-- QUOTED PASSAGE --
────────────────────────────────────────

What I knew, upon landing, was that:
Challenge #1. I would be moving into a new home, with my new husband.
Challenge #2. I would be adding Middle School Math teacher to my work load this year.
Challenge #3. I was losing my Cross Country assistant coaches, and didn’t know where to look for help in that realm.
Challenge #4. I left the library, at the end of last school year, with work to be done, knowing to come prepared to finish up the catalog before school started.
There are more that I was mulling over, but that will do as a shortlist for the moment.

What I did not know was that:

We would be unable to install internet in our new place. The internet company informed us that the previous tenant had an outstanding bill, so they could not give us a new account until that bill had been dealt with. Thanks to help from my school, the landlord was brought into the correspondence and it looks like we will be granted internet soon.

────────────────────────────────────────

-- THE DATA --
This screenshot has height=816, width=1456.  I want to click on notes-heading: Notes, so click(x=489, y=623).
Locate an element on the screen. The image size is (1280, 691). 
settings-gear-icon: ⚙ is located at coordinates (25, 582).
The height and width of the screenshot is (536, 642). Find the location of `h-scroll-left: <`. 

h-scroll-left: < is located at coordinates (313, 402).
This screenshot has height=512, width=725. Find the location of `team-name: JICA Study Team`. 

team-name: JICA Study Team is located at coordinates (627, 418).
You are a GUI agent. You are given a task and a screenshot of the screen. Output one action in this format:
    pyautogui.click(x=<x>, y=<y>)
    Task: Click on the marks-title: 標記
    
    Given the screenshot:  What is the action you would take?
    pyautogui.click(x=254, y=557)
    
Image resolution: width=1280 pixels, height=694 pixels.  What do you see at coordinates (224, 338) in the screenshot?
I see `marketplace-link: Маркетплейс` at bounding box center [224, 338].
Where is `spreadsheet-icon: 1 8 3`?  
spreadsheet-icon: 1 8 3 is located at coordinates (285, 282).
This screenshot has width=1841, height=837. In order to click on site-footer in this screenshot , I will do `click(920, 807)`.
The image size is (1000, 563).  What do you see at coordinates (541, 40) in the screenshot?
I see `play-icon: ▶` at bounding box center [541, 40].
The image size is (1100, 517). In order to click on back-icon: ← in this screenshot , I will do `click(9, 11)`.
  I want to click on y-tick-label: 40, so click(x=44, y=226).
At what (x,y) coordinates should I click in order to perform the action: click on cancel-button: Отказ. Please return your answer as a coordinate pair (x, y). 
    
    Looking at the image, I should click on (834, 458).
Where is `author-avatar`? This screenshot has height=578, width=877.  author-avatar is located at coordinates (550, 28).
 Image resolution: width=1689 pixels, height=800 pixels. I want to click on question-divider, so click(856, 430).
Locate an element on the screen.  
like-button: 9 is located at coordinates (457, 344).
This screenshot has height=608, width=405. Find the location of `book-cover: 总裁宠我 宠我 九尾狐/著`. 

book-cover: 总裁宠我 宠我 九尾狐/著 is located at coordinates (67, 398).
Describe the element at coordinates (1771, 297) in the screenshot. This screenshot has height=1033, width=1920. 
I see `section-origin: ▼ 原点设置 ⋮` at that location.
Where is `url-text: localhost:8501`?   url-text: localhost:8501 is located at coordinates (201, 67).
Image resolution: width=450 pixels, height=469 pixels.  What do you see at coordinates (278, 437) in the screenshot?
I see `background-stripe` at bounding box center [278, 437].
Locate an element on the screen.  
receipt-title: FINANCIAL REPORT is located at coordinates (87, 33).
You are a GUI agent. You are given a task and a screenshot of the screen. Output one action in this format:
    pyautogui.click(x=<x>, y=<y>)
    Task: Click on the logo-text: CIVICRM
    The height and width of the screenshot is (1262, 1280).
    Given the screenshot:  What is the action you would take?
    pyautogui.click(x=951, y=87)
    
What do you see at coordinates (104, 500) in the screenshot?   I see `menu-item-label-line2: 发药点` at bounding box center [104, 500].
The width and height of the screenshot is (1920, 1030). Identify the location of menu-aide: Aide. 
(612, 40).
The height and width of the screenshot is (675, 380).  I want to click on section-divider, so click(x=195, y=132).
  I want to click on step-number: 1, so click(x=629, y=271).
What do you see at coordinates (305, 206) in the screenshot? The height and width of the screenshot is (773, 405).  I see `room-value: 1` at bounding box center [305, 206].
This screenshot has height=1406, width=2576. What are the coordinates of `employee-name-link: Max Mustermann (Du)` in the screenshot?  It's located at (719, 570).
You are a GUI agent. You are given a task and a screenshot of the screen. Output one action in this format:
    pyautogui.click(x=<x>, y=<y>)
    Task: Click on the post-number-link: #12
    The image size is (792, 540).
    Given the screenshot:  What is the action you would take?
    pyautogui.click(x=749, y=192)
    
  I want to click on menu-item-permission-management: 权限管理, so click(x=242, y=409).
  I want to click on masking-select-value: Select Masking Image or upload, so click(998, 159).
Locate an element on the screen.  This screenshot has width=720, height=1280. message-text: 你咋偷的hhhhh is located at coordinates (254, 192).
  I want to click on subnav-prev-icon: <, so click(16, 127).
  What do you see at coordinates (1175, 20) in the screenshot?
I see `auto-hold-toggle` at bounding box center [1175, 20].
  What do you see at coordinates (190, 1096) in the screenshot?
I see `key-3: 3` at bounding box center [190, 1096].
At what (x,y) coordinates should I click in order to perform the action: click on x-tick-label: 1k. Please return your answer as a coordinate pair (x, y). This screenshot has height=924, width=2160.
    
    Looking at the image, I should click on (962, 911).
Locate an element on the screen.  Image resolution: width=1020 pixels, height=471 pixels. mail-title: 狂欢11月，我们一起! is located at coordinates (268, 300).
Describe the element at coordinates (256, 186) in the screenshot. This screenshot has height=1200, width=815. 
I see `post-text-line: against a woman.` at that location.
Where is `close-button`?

────────────────────────────────────────

-- ACTIVITY 1 --
Print the stretch of the new-school-year passage from "Challenge #4. I" through "before school started.".
-- ACTIVITY 2 --
Proceed with the new-school-year passage, starting after its final sentence.
The rows are independent of the new-school-year passage and form separate material.

-- WRITTEN ANSWER 1 --
Challenge #4. I left the library, at the end of last school year, with work to be done, knowing to come prepared to finish up the catalog before school started.

-- WRITTEN ANSWER 2 --
A few days after moving into our new place, we would sit down to enjoy our newest culinary experiment: a new variety of grain that we found in the local shop. The translation of the name they gave us for it amused us, so we thought we would try it out. As we talked about how much we liked it, and patted ourselves on the backs for the successful experiment, I heard a crunch. I pulled a rock out of my mouth and we enjoyed a laugh about never knowing what to expect when grocery shopping here. Two days later, while eating watermelon [yes, really!], I felt an odd sensation and pulled a portion of tooth out of my mouth. In instant panic mode, I found that I did indeed now have a hole in one of my teeth. Envisioning all manner of dental disasters, we scrapped our afternoon plans and instead headed to the dentist. Here’s where blessings kick in, though: instead of being on my own with no recourse, I was with a local friend who knew exactly where to take me, and who could act as translator. A short bike ride later, I was to find out that it was actually a relatively normal issue: not a tooth but a crown broken, that I had actually had for over 10 years already. They were about to start drilling there, taking off the whole crown, when I hit the pause button. I opted instead to leave the rest of the crown in place while I got in touch with the stateside dentist who had given me the crown to begin with. So far, no solutions found, but hopefully all will work out. I must say, though, it was not a very pleasant way to reinitiate into life here!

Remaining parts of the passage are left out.